DA JANELA
DA JANELA
Observo o cotidiano da vida: carros em movimento, talvez sem destino.
O sol com seu brilho matinal, os blá-blás dos caminhantes, a moça debruçada na janela, sabiás em francas euforias, catadores de recicláveis, correrias...
O ancião caminhando só, um cão vadio a lhe acompanhar, a ambulância que zarpa ligeira.

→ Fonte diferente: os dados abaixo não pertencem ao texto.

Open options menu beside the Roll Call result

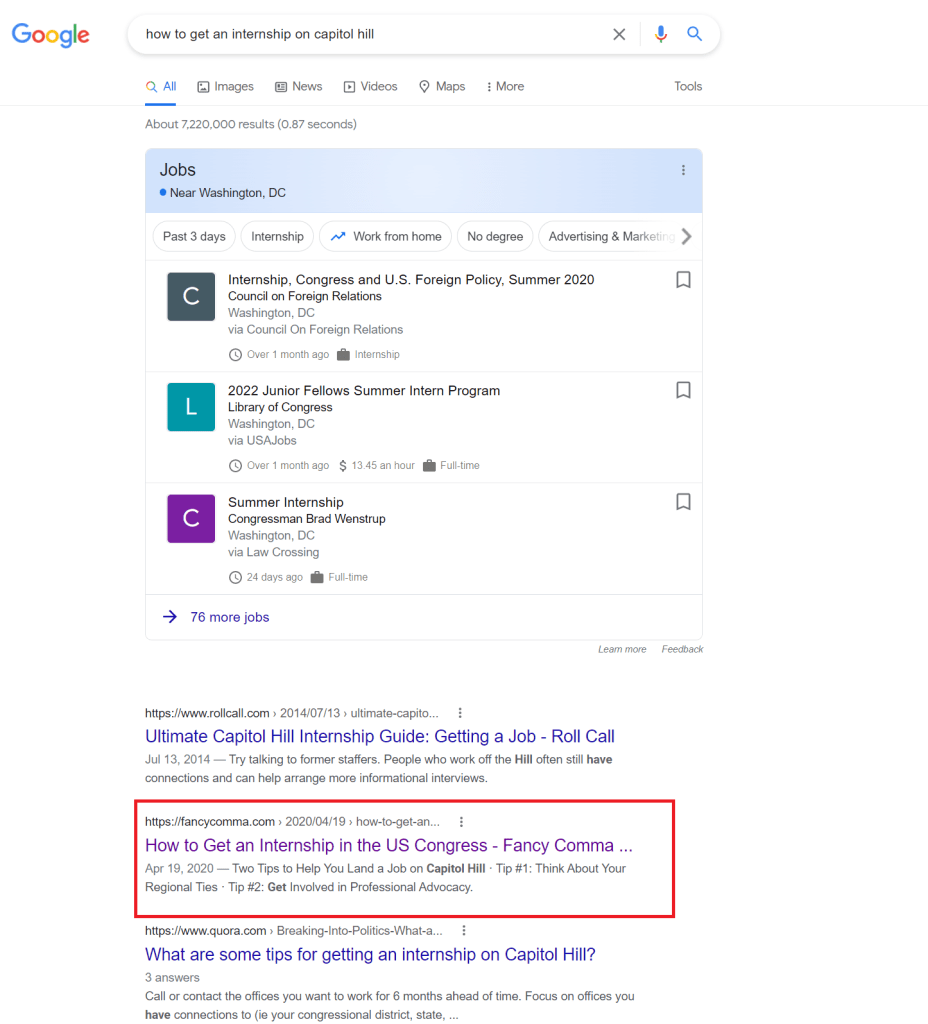point(459,712)
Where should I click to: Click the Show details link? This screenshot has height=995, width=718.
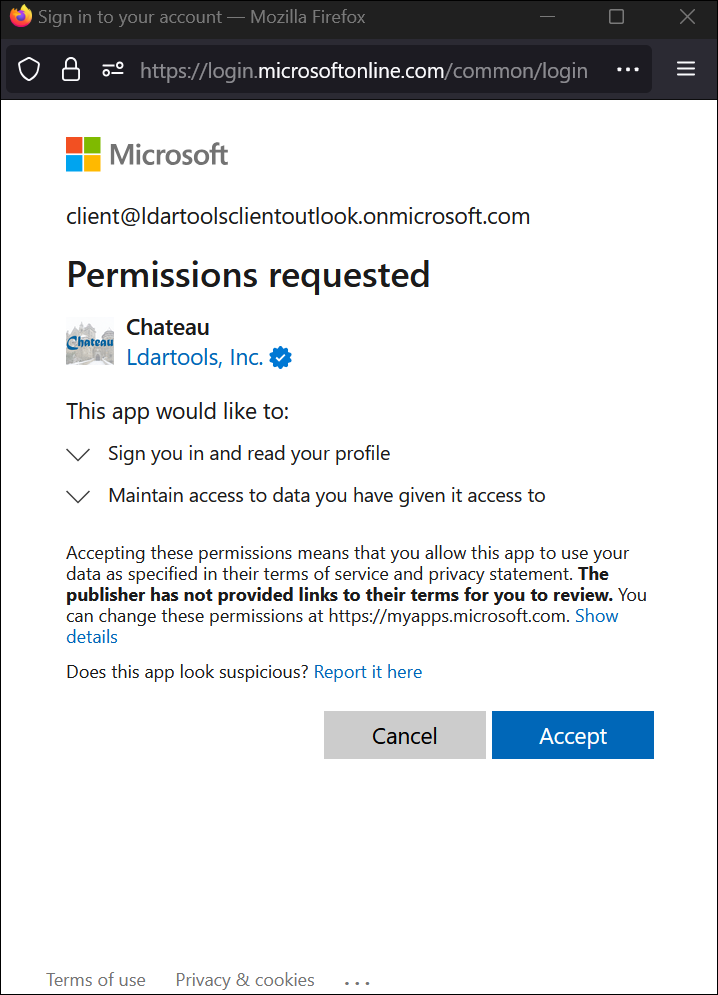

Na rua barrenta, sem saída, meninos jogam futebol.
As lojas em suas vitrines apelam com liquidações as sobras de mercadorias não vendidas no Natal.
Um aeroplano rompe o silêncio anunciando na faixa branca com letreiros azulados a moda verão.
Caminhões e garis na árdua luta recolhem lixos aos montões.
Música nostalgicamente lenta de um rádio da periferia traz lembranças saudosistas.
Uma humilde mulher de cabelos ralos, olhos perdidos entre a multidão aguarda na fila o próximo ônibus para a Vila Vintém.
A vida correndo como sangue nas veias, segundo a segundo... areia esbranquiçada em escorregadias mãos.
O mercado municipal bem a frente, frenético vai e vem de fregueses esbarrando-se pelos estreitos corredores: carne, peixes, frutas, verduras e guloseimas mil.
Cruzamento da avenida, semáforos organizando o trânsito num piscar verde, amarelo e vermelho.
Ergo a taça e tomo um gole do vinho rosado – adocicar o dia... Já quase meio-dia, o trânsito flui rápido, trabalhadores seguem aos lares, aos bares, hora sagrada do pão de cada dia.
Canários-da-terra trinam do alto do arvoredo. Ao largo um barco veleja sob o mar azul. Ventos a estibordo sopram suaves.
Recolho-me por momentos à refeição simples e balanceada. Sorvo mais um gole de vinho.
A solidão me toma por companhia. Recosto-me na rústica balança de pinho remoendo pensamentos.
Que belo dia! Ah... como seria bom voltar à desvairada adolescência...
Corpo dolorido, olhos dormentes, o tic-tac do relógio acompanha o cochilo da tarde.
É noite da Natal, quantos presentes...
Amanhã brincarei com o meu carrinho, andarei de triciclo, soltarei pipas e correrei pelos campos verdejantes. Talvez jogarei bola com meus amiguinhos!
O ruído da construção ao lado me desperta, Ah!... que sonho dos belos tempos de infância.
Inesquecíveis dias gravados n’alma deste alquebrado velho.
Torno à janela, o arrebol flameja no horizonte, a primeira estrela já brilha no céu.
Nuvens brancas em curiosos desenhos surreais são abrigadas pelo manto negro da noite, vai-se o dia.
Amareladas luzes sobre a avenida, badalam os sinos, Ave-Maria... já não se ouve o cantar de pássaros.
Jovens se encontram na escadaria da Matriz, entre juras de amor, balbúrdia e alto som eles tomam posse do seu território seguro.
Uma lágrima teimosa rola pela face envelhecida.
Há tempos observo na esperança de presenciar a jovem sorrindo em direção à janela.
Mais um dia de longa espera...
Talvez amanhã a filha pródiga volte para casa.